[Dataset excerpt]
● ● ●

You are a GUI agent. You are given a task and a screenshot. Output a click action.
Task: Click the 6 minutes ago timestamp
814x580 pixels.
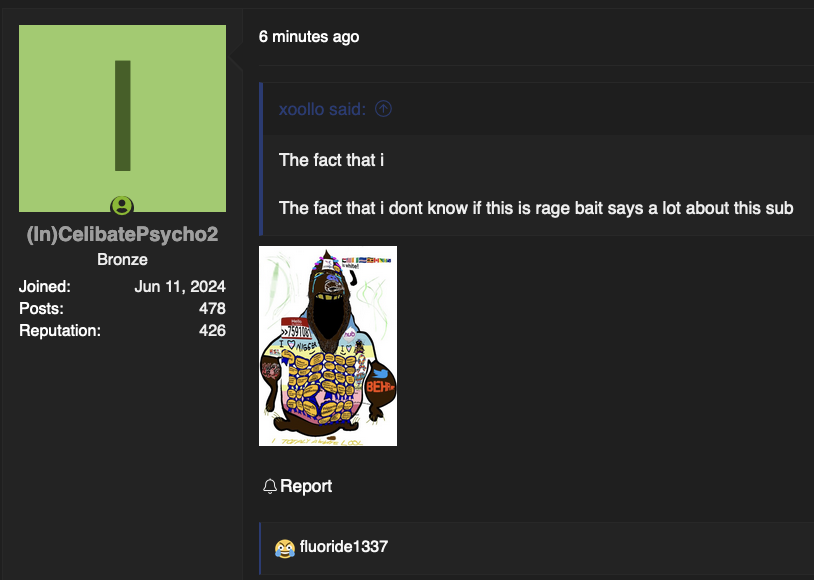pos(309,37)
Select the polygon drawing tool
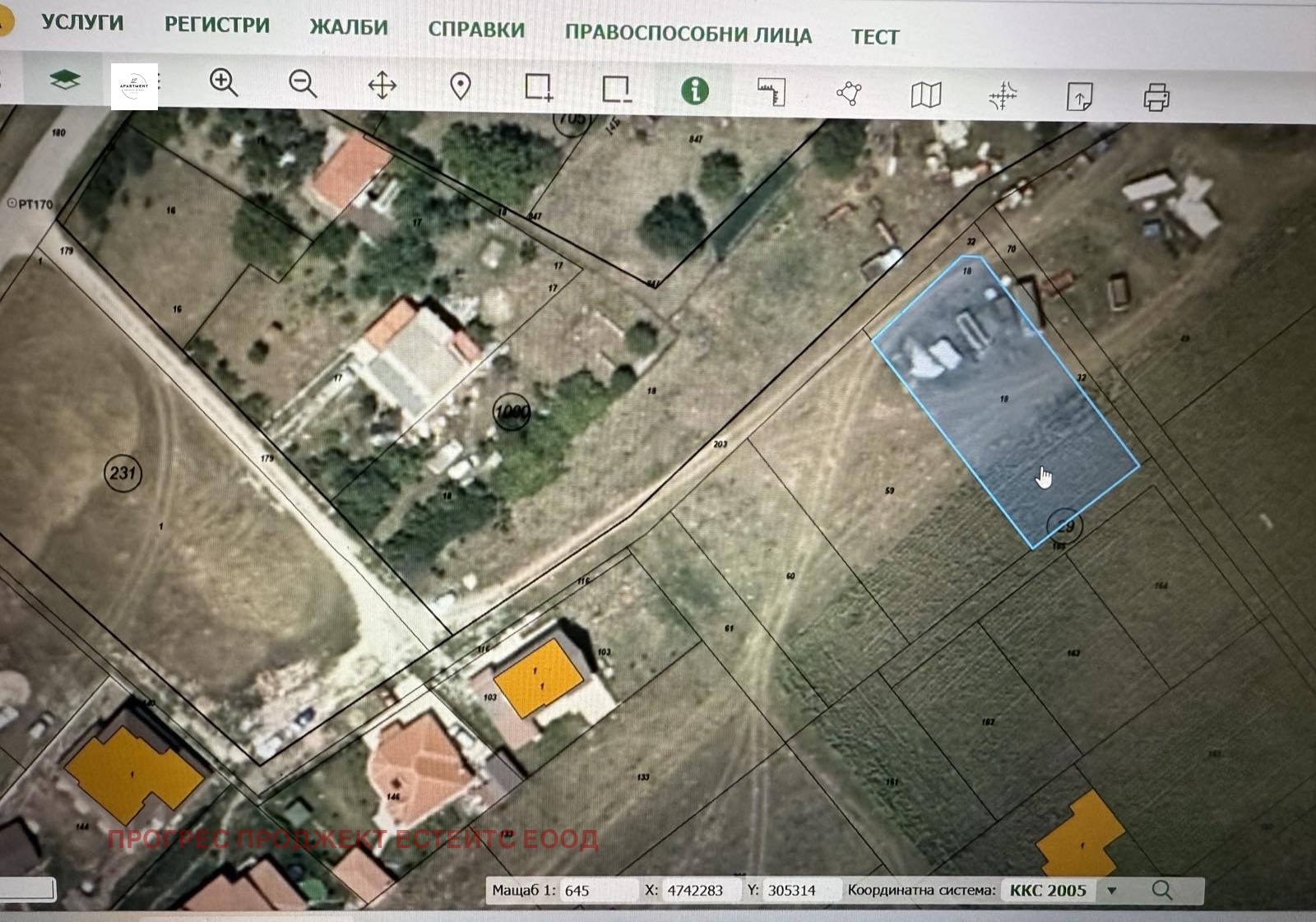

● ● ●

### Exercise directions
Write out every one of the lines above word for word, leaving the pictures out.

### Task solution
You are a GUI agent. You are given a task and a screenshot. Output a click action.
Task: Click the 6 minutes ago timestamp
814x580 pixels.
pos(309,37)
Select the polygon drawing tool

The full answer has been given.